Recently i have been working on taking the iWebKit 5.0 framework and producing a CSS extension that allows pages to be ‘better’ rendered on Firefox. Checkout its homepage at: http://trynull.com/iWebKitMozilla/.

Checkout the a screen shot of it in action:)

Using this couldn’t be easier! All you have to do is add the ‘extension’ CSS to your header after the official CSS.

Special thanks to the Soft-V2 theme of iPhone icons for the ‘installer’ icon. Grab the fill list of icons at:

http://kediashubham.deviantart.com/art/Soft-v2-Theme-for-iPhone-85448639

Feb 16

iConnect

If your a fellow student at CSE UNSW, check out iConnect! Its a web application that i created almost 6 months ago that allows you to access many of the commands like ‘friends’, ‘labs’, ‘pp’ and ‘whichprinter’ on any web browser. I’d recommend using a iPhone though;)

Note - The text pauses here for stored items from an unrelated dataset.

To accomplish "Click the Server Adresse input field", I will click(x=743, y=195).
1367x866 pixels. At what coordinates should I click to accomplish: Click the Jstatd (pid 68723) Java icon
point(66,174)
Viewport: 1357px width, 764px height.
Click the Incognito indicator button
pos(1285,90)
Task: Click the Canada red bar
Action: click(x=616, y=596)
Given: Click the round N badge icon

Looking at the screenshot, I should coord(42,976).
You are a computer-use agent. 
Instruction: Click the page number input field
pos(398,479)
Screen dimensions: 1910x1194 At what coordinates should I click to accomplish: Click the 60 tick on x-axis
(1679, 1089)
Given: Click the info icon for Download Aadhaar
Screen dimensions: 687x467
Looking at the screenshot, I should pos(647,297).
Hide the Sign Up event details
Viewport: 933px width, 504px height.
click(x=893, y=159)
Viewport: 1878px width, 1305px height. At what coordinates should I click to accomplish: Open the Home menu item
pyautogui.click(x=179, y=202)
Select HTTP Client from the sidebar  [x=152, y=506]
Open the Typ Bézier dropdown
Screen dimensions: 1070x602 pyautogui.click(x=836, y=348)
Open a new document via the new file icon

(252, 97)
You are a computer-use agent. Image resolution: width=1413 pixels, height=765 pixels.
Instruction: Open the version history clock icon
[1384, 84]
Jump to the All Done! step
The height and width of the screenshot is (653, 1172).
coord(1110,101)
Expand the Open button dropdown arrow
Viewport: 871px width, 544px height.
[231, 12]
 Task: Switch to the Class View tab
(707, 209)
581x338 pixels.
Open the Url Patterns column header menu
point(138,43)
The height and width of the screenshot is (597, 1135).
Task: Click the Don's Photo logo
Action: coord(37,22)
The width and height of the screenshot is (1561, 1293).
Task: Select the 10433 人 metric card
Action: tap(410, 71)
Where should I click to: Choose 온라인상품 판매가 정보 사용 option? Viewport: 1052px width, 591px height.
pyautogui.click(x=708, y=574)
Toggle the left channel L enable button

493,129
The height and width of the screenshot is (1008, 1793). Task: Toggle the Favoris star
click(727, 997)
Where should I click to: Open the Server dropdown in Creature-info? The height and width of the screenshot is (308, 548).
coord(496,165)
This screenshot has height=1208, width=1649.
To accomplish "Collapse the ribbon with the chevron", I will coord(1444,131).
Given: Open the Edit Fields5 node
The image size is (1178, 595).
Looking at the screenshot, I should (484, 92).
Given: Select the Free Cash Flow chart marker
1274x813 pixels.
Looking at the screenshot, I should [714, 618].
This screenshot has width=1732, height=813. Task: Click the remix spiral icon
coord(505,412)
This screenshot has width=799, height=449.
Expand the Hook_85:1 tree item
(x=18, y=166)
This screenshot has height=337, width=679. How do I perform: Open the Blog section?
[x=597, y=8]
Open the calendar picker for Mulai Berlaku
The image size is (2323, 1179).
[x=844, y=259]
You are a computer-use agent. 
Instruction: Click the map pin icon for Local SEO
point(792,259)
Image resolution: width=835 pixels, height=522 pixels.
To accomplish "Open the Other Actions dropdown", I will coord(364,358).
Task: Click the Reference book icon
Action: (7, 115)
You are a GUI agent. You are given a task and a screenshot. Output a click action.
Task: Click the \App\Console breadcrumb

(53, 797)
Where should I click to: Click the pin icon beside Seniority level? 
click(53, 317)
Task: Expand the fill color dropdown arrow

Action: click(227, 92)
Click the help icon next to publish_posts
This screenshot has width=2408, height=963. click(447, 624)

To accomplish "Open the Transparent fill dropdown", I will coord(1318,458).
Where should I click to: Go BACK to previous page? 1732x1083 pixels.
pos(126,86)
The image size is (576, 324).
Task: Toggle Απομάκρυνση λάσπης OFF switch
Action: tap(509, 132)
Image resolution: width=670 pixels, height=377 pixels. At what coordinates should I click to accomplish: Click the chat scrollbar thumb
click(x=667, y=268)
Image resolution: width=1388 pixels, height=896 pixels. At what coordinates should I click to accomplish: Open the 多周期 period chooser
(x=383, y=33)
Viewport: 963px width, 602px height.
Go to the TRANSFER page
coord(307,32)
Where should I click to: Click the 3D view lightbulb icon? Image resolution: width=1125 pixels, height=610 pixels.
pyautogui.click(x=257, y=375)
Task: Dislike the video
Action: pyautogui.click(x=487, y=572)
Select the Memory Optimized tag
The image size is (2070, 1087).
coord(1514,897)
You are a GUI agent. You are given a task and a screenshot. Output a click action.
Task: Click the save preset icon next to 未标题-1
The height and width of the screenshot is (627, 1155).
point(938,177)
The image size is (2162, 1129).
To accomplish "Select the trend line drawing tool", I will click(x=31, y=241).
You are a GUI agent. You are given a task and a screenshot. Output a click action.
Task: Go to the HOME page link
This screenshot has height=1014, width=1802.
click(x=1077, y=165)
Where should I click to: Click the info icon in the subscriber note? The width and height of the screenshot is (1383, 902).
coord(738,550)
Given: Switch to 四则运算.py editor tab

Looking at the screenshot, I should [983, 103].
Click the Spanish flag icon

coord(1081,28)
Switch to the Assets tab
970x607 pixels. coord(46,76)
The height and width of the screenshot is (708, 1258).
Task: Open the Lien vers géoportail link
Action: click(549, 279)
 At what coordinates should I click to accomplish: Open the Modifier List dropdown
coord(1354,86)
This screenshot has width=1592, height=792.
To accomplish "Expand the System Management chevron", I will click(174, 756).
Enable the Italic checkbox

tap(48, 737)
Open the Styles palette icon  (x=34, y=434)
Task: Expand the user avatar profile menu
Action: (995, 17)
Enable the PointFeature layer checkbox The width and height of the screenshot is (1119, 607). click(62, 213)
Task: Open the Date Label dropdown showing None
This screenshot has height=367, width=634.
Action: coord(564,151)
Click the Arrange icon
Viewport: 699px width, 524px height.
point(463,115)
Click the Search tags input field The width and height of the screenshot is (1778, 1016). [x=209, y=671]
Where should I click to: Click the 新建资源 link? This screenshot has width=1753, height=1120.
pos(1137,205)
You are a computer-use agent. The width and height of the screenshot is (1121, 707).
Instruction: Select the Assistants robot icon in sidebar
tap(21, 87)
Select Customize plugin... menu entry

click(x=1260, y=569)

To see some screen shots, head to my iConnect page.

Feb 15

iPhone Web Application frameworks

Have you ever wanted to create a web application for iPhone/iPod touch but didnt want to fiddle with the CSS to make it look right? Well fortunately there are a few different frameworks that you can use to do this.

The Apple way

If you are hip enough to be running a mac, you can use Dashcode, It gives you:

  • Super quick and easy.
  • Drag and drop.
  • RSS
    • Maybe more?
  • Works on iPhone and iPod touch.
    • More then 66% mobile market share in March 2009 probably more today.
  • Does not work on non safari browsers(not even WebKit!).
    • Including Google Chrome!
    • Means 95% of web users cant use your application!
  • Have to learn to use Dashcode.

The other way

Lets face it, Dashcode sucks and most people dont have access to a mac for development. There are a few different 3rd party frameworks available which might be harder to use but give you(the web developer) real control on how you want your content to appear! Here are some frameworks that I have seen or used in the past.

  • iUI. Used it before.
  • CiUI. Cnet’s tweaked version of iUi
  • UiUIKit. This is what its called, I’m not making this up!
  • Webapp.net. Never used but looks promising.
  • QuickConnectiPhone. Not too sure about this.
  • iWebKit. I have used this framework many times. It’s easy to use and allows you to make webapps that look like native apps.
  • jQTouch. jquery with touch! If you want all the bells and whistels like animations, this is the framework for you! I’m looking into using this for a project in the future, I’ll be sure to post what I think of it.

If you don’t know where to start, I would suggest iWebKit or jQTouch, but it won’t be a bad idea checking out the others.

What about Mozilla Firefox?

Some readers will notice that I haven’t mentioned the use of these frameworks on non-webkit browsers like Firefox. I have found that the best frameworks don’t do a very good job at being cross platform due to the fact that they are all trying to save your precious download quota by using the draft WebKit CSS3 functionality to render the gradients and boxes instead of static images.

If your framework of choice is iWebKit, I have extended the css stylesheet to allow FireFox 3.x to render half decently. You can grab the iWebKit_4.6.2 framework here(Its no longer available on its homepage anymore)and the iWebKit 4.6.2 Firefox CSS Style. I am currently working on a iWebKit5 version which has a better structured, I’ll post that here when its ready;).